During clot formation, protein C is activated by a thrombin–thrombomodulin complex, which (with protein S) provides negative feedback, resulting in reduced thrombin production. Antithrombin also serves to reduce thrombin formation.[4] Levels of two procoagulants, factor VIII and von Willebrand factor, are actually increased in patients with cirrhosis; as von Willebrand factor promotes platelet migration and attachment to the site of injury, this increase could potentially offset the anticoagulative effects of reduced platelet counts and enable patients to have efficient clotting.[4,11,13] Von Willebrand factor may also be involved in maintaining elevated factor VIII levels by indirectly reducing the breakdown of factor VIII, allowing it to maintain its procoagulative properties.[4]

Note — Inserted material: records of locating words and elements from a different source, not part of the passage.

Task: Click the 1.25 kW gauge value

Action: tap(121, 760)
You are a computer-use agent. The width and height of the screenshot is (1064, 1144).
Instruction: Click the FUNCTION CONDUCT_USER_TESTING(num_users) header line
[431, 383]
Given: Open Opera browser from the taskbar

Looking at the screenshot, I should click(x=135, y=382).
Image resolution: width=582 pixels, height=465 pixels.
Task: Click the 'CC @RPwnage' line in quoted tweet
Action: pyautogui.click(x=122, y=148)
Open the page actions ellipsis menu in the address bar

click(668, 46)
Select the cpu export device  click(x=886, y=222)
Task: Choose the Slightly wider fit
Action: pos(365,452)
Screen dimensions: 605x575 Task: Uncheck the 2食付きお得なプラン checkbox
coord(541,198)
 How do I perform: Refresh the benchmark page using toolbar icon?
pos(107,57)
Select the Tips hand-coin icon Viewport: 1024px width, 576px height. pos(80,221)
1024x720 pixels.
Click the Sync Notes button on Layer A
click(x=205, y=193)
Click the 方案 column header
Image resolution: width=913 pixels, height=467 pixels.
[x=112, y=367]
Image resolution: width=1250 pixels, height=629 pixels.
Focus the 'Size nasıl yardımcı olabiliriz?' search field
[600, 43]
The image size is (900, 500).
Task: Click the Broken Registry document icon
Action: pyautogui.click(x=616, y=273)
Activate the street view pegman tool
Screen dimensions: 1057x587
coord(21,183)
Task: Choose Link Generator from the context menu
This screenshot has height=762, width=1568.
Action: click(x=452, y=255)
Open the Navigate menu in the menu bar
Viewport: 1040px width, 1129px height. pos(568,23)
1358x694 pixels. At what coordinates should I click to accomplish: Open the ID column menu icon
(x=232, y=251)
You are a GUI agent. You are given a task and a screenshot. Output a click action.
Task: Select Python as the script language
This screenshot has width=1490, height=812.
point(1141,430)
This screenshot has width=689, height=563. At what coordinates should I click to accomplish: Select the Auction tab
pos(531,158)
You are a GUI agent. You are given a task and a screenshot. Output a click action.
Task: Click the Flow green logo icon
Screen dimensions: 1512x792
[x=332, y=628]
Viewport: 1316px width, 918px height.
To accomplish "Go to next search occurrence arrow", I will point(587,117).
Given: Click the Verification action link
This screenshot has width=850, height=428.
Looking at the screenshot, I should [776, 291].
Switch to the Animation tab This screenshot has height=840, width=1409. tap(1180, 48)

Thus, although the reduced production of most clotting factors in patients with cirrhosis increases the risk of bleeding, the reduced production of proteins C and S and antithrombin, coupled with increased von Willebrand factor and factor VIII levels, increases the risk of coagulopathy. Taking all of these points into consideration, the balance between endogenous procoagulants and anticoagulants is the crucial factor. If that balance is disrupted, unfavorable bleeding or clotting could occur. An in-depth review of coagulopathy in the context of cirrhosis can be found elsewhere.[4]

It has been suggested that measuring thrombin generation (rather than INR) may serve as a reliable test for the assessment of bleeding or clotting risk among patients with cirrhosis.[4,7,11] Some research has focused on thrombin generation as a more balanced marker of coagulation status in patients with cirrhosis. In a study by Tripodi et al.,[11] no difference in thrombin generation was noted in patients with cirrhosis relative to controls. Gatt et al.[7] found an increased velocity of thrombin generation in patients with cirrhosis (especially those with a mean INR of 1.2–2.0) compared with controls; this actually suggests that a hypercoagulable state may be present in patients with cirrhosis.

For the reasons mentioned above, pharmacologic VTE prophylaxis in hospitalized patients with cirrhosis is a topic of debate. The development of VTE in hospitalized patients is known to extend their length of stay, increase health care costs, and increase mortality, and both pharmacologic prevention and mechanical prevention have been shown to reduce their risk of developing VTE.[14] Well-documented risk factors for VTE development include surgery, trauma, immobility, cancer, increasing age, obesity, and acute medical illness, and many hospitalized patients have at least one of these risk factors. The use of low-molecular-weight heparin (LMWH), low-dose unfractionated heparin, or fondaparinux is recommended for VTE prophylaxis in acutely ill nonsurgical patients. However, clinical practice guidelines do not specifically address the issue of VTE prophylaxis in patients with cirrhosis and elevated INR values.

There are limited data on the risk of VTE in patients with cirrhosis. The objectives of this article are to evaluate available published studies and provide a recommendation regarding the use of pharmacologic thromboprophylaxis in patients with cirrhosis and associated coagulopathies.